Cep telefonu vızırdayıp duruyor. Sevgilisinden birbiri ardına, mermi gibi, hüzünlü mesajlar. Kaza okları yüreğine saplanan o kocaman adam, acı ve tereddüt içinde kıvranıyor.
Aşk artık gürültücü. Aşkı ruhunda dinlendiren sevgililer yok, ortalığı telaşa vermek, yakmak, yıkmak, kırmak istiyor aşk. Yok olurken yok etmek istiyor. Eskinin sessiz ve içli âşıkları nerede şimdi? Aşkını içinde bir ateş gibi gezdiren, ‘yaktığımdan daha büyük ateşlerde yandım’ diyen o mahzun sevgililer.
Onları çıkardıkları sesten değil, ruhlarının üzerinde gezinen sessizlik halesinden tanıyabilirdik. Onlar içe çekilir, içe doğru derinleşir, varoluşun kemikleri yakan ıstırabıyla sarhoş olabilirlerdi.
Günümüzün aşkları görünmek istiyor. Kıyıda köşede gizlenmek istemiyor, bilinmek, ilan edilmek, ses çıkarmak istiyor. Özlemek istemiyor âşık, hemen kavuşmak istiyor, sevdiğini her an kapsama alanında tutmak, hapsetmek, boğmak istiyor. Aşk, beklemeye tahammül etmiyor.
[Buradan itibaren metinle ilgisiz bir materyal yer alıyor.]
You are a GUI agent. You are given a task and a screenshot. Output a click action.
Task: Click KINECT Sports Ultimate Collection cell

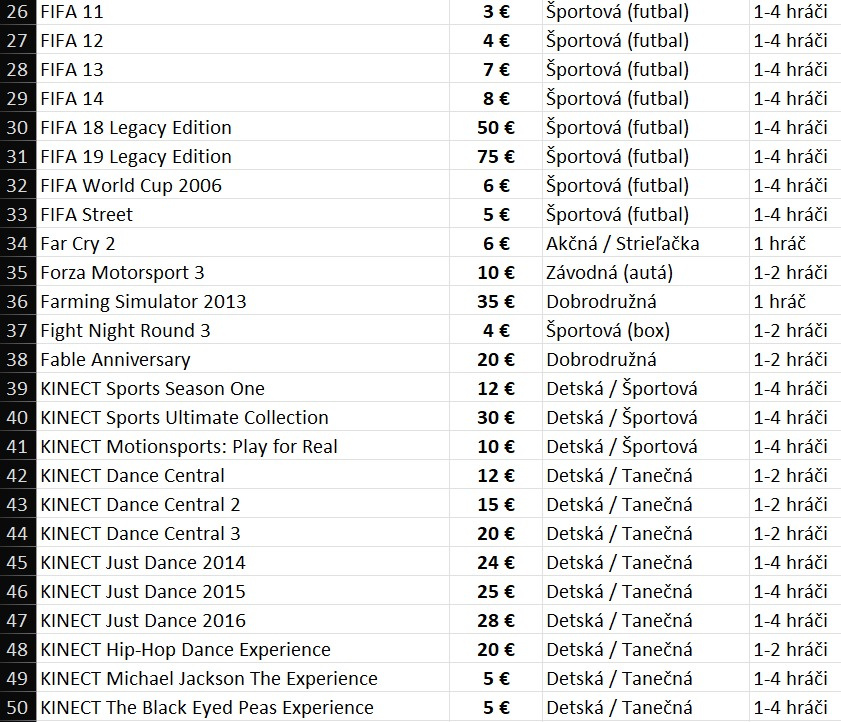point(184,418)
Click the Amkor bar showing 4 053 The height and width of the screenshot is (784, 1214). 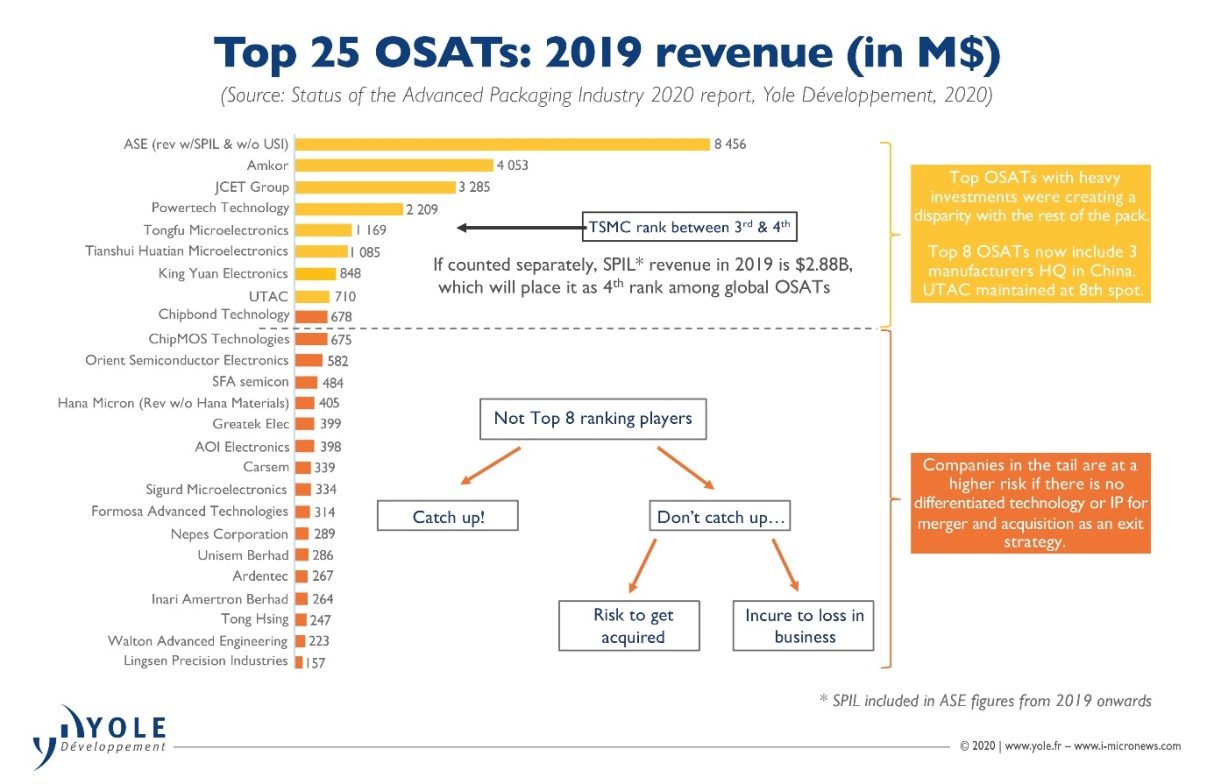pyautogui.click(x=393, y=165)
Âşık sevmek değil, sevilmek derdinde. Sevilsin, şu karanlık dünyada kendisine bir ışık dehlizi açılsın, sevilmeye değer olduğunu biri ona söylesin istiyor. Yücelmek için yüceltiyor, sevilmek için seviyor. Istıraba tahammülü yok, yanmaya gelemiyor, varlığını alevde eriten bir pervane yerine kandile sitem okları yağdıran bir pervane olmayı yeğliyor. Gürültü yapıyor. ‘Ne olur beni sev!’ diye ulu orta bağırıyor, sessiz bir ağlayışla yapılmadığı için bu çağrı, masum bir yakarı olmadığı için ötelerden yankı bulmuyor.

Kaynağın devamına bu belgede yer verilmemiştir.